> _Written instruction_
Find each line of the listing below that contains the string "screenshot", matching case exactly, and copy those lines.

> _Given data_
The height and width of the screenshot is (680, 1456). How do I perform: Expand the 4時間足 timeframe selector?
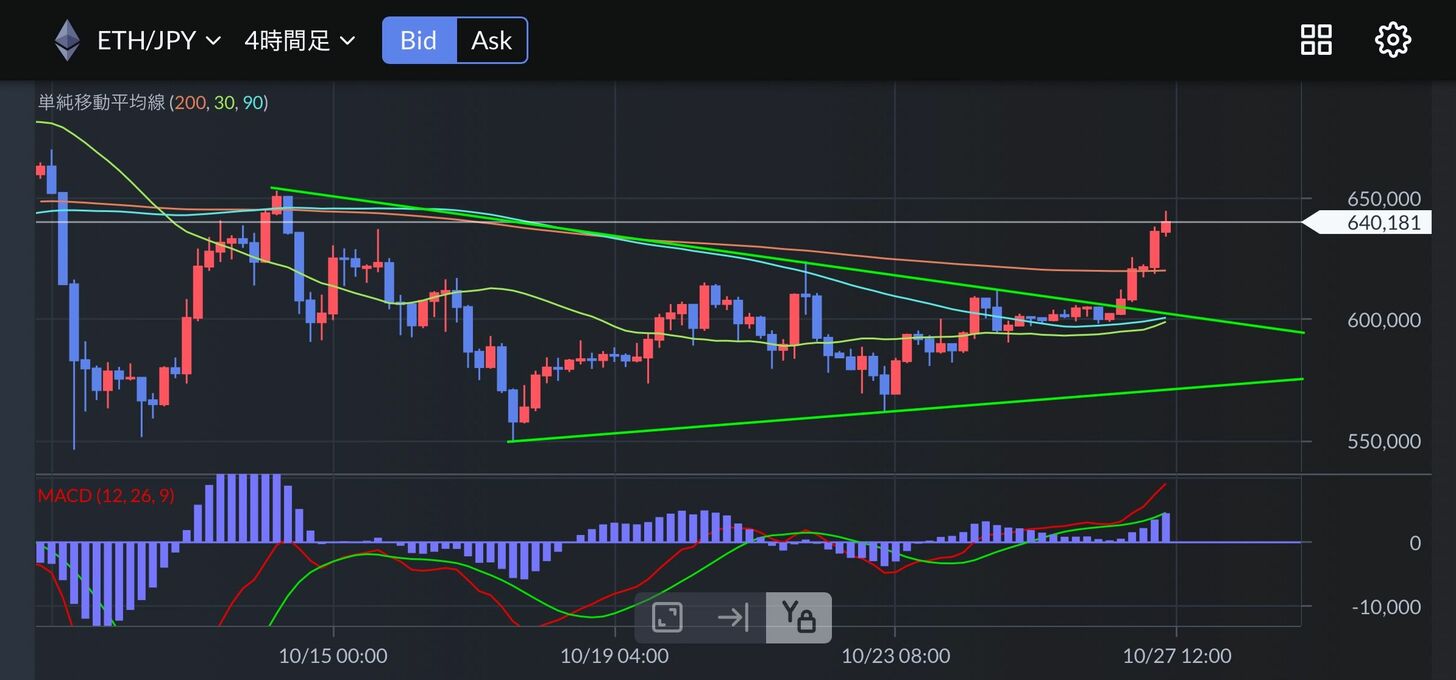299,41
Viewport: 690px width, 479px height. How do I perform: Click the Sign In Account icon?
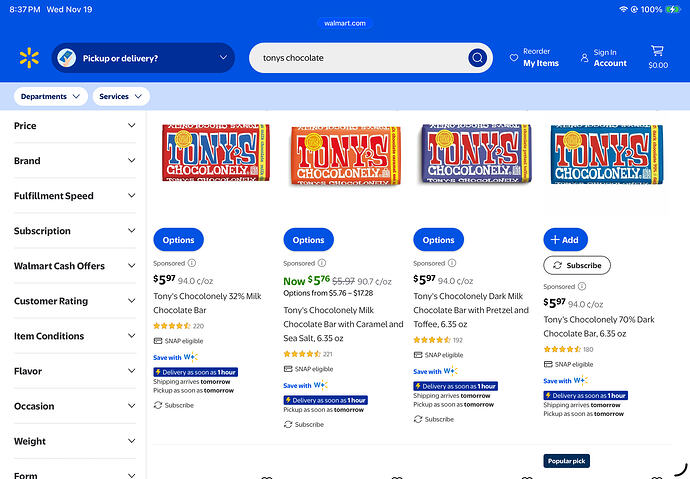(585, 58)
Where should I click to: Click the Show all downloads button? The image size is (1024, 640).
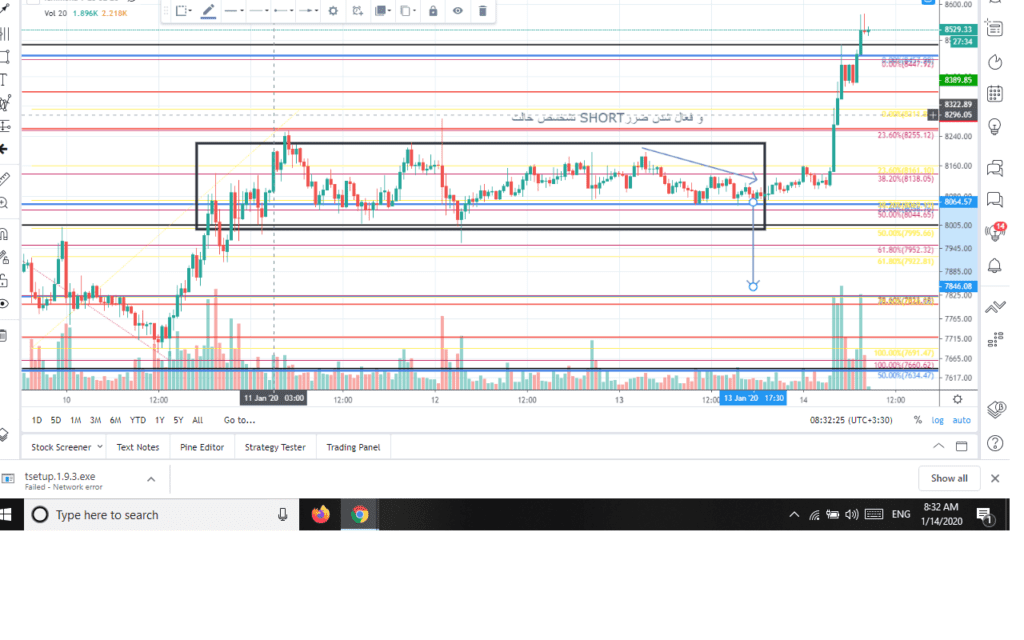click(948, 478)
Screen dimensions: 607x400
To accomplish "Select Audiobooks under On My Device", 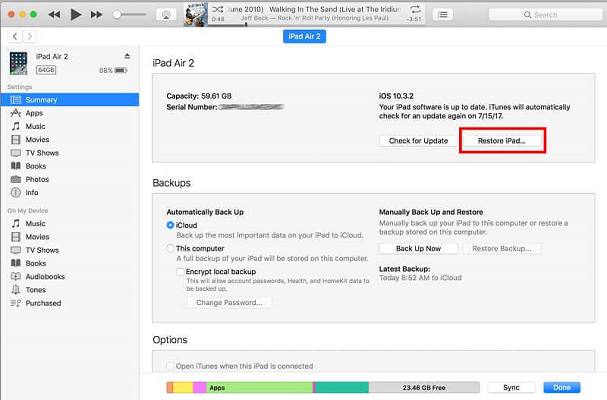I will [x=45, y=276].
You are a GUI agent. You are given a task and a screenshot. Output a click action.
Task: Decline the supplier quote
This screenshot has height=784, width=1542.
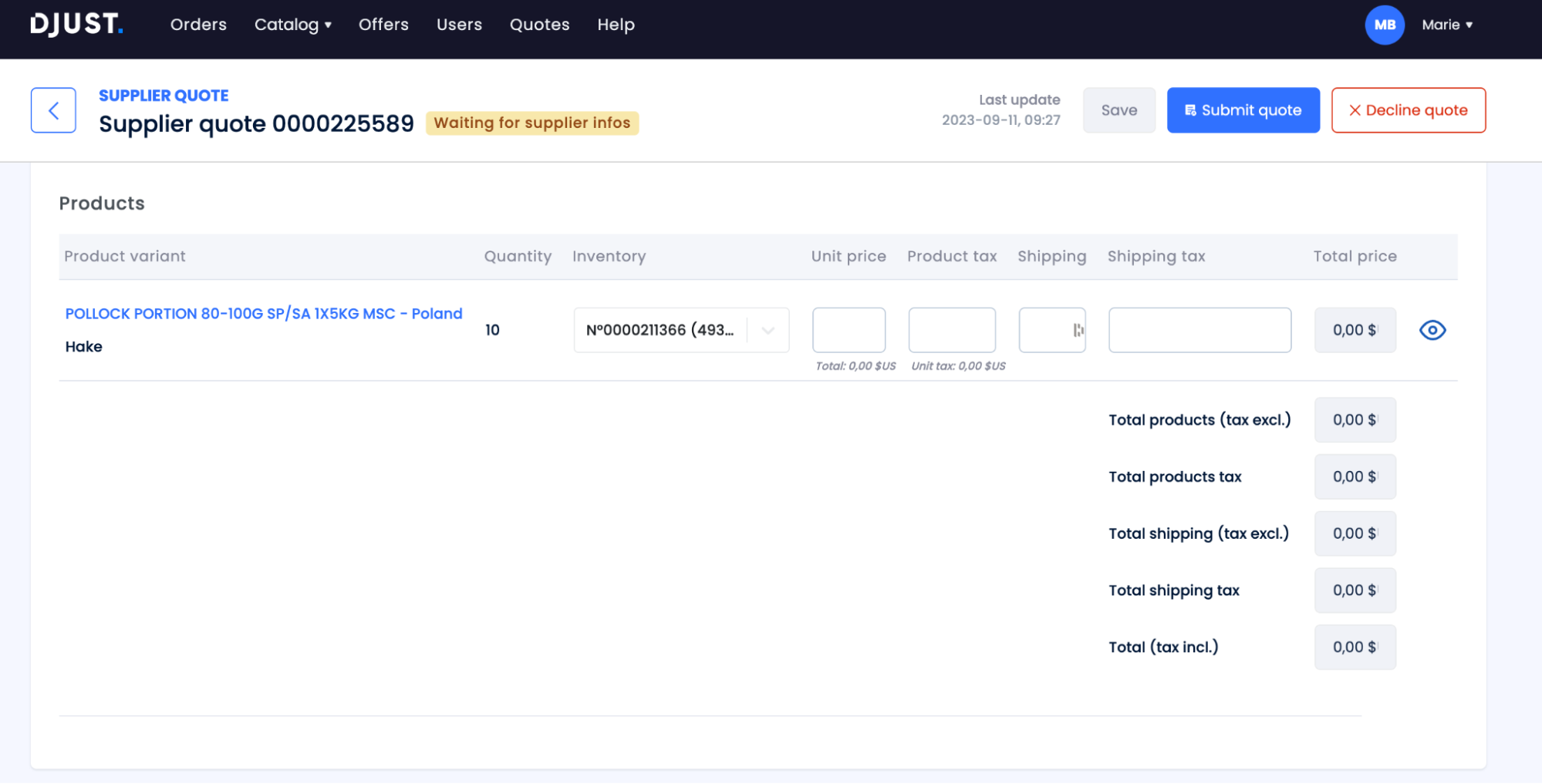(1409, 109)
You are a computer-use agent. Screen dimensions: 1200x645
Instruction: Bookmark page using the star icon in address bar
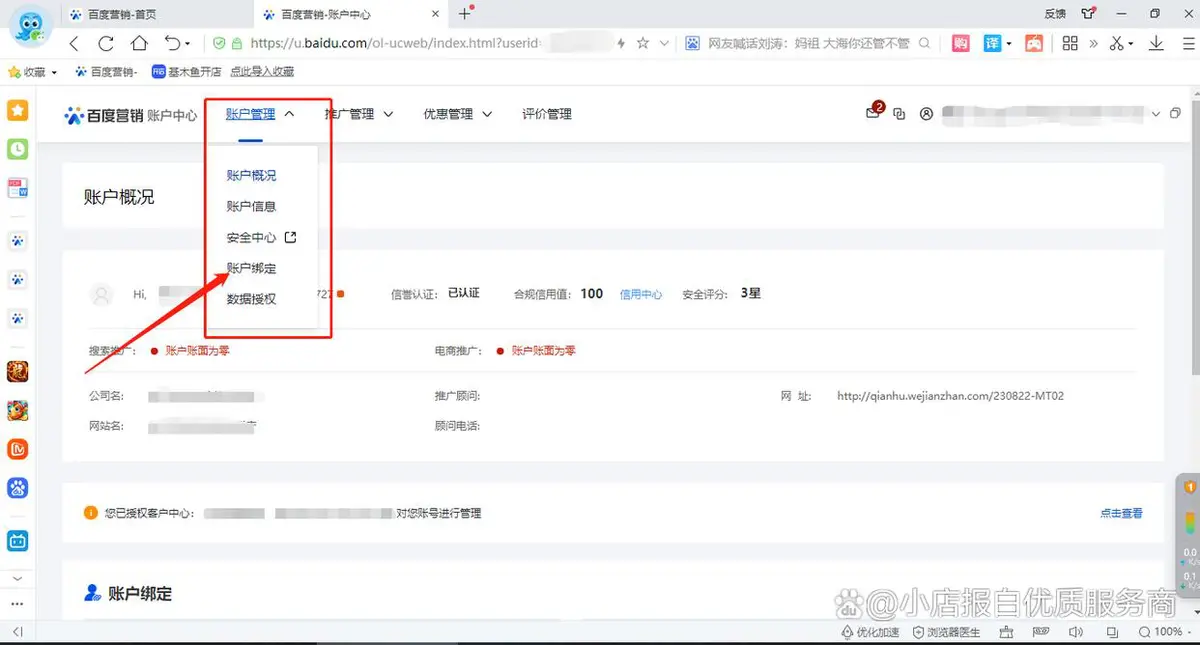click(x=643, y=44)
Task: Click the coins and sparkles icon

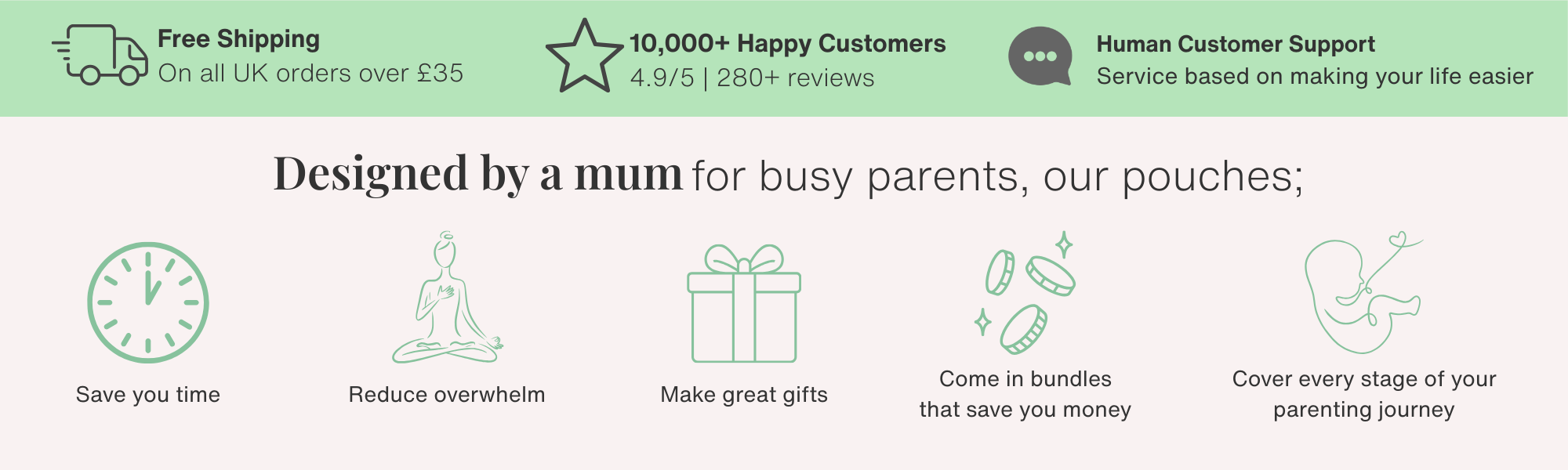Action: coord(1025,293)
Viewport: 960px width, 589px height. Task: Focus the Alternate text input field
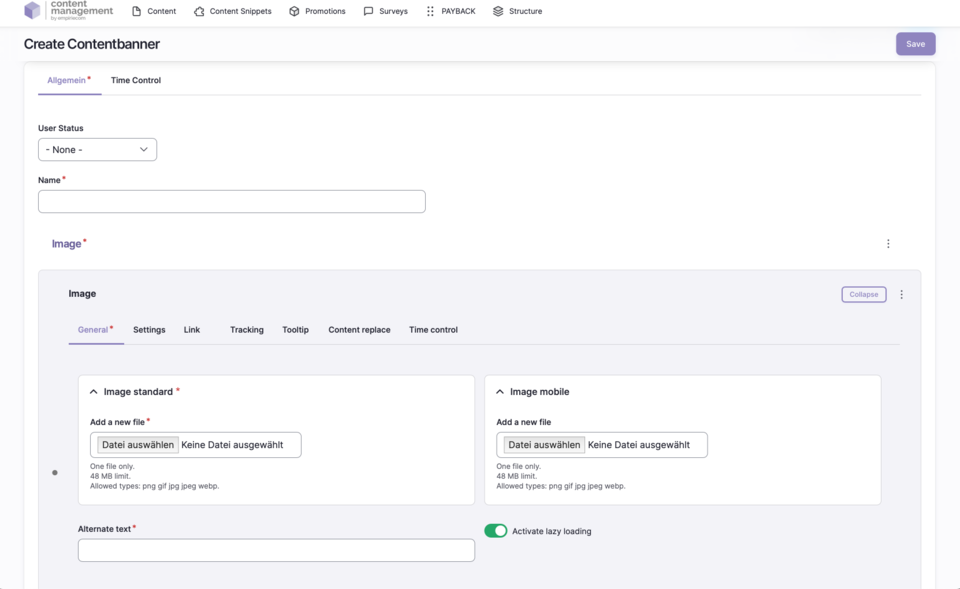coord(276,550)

> _Task result_
The height and width of the screenshot is (680, 1456). How do I perform: Expand the 4時間足 timeframe selector?
You are a GUI agent. You are given a task and a screenshot. Output a click action.
This screenshot has height=784, width=1542.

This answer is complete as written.